Hours after polling stations closed across the Kurdistan Region and Iraq, some Kurdish parties raised concerns that alleged fraud took place, claiming the new electronic voting system was programmed to redirect votes in favor of a specific party.
Unlike previous elections, a biometric and electronic voting system was used in Saturday’s parliamentary elections, verifying voter cards, fingerprints, and counting ballots—a system meant to streamline the electoral process and prevent voter fraud.
Complaints mostly arose in Sulaimani, a PUK stronghold. Most parties contesting the results pointed the finger at the PUK, accusing them of tampering with the ballots and election results soon after they declared victory in that province.
Leading the call for an investigation and a recount as soon as unofficial results began trickling in was Gorran (Change), quickly followed by the Kurdistan Islamic Group (KIG), the Kurdistan Islamic Union (KIU), the Coalition for Democracy and Justice (CDJ), New Generation, and the Kurdistan Democratic Party (KDP).
Officials from Gorran, the KIG, KIU, and CJD on Sunday told Kurdistan 24 they had voted with their families and party cadres in specific polling stations in Sulaimani in which results later claimed the parties had received no votes.
“I am a Gorran member of the Kurdistan Parliament. I voted with my family at our local polling station. The electronic vote-counting device later showed that my party had not even received a single vote in that station,” Bestun Fayeq, a Gorran member of the Kurdistan Parliament asserted while speaking to Kurdistan 24 on Sunday. He claimed the voting devices had been pre-programmed to favor one party over the others.
Eighteen seats in the Iraqi Parliament are reserved for the Sulaimani Province, which includes Halabja. Another 16 seats are allocated to Erbil, and 12 more for Duhok.
The KDP, currently leading in the Kurdistan Region according to unofficial results, in a statement released on Saturday, said they supported a manual recount of ballots across the Kurdistan Region to appease concerns.
“We will not allow anyone to point fingers at the PUK. This finger ought to be cut,” Saadi Pira, a spokesperson for the PUK told reporters at a press conference on Sunday.
He argued that parties are within their rights to issue complaints and claims of fraud with the IHEC who can choose to investigate.

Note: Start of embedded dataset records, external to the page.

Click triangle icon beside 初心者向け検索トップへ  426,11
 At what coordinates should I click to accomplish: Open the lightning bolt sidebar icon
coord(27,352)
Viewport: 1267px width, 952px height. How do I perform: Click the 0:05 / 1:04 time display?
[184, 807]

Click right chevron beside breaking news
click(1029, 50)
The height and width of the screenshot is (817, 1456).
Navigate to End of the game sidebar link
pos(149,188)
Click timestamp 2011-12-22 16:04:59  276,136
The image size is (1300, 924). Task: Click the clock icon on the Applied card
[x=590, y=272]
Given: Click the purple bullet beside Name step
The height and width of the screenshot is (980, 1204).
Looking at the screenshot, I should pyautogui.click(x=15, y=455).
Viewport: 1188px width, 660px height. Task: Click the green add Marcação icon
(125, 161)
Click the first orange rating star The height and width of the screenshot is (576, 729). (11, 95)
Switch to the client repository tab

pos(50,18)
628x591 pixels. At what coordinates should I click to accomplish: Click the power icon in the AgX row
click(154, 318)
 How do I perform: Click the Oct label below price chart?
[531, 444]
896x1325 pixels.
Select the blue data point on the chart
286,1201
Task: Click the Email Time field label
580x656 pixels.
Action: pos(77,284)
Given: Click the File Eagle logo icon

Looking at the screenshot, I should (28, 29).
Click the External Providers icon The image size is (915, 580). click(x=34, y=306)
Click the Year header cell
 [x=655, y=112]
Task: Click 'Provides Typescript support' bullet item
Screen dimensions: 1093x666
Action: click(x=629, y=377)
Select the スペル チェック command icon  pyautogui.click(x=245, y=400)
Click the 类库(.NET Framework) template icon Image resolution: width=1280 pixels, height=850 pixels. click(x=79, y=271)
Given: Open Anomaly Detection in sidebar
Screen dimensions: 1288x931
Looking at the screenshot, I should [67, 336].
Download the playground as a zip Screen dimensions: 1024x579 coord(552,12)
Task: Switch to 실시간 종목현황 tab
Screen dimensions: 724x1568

Sulaimani Governor, Haval Abubakir, released a statement explaining that electronic vote-counting devices had raised suspicions among many parties and called on the IHEC to “take the necessary measures and investigate the complaints to ensure the transparency of the system.”
So far, there has been no official response from the IHEC regarding complaints of voter fraud in Sulaimani.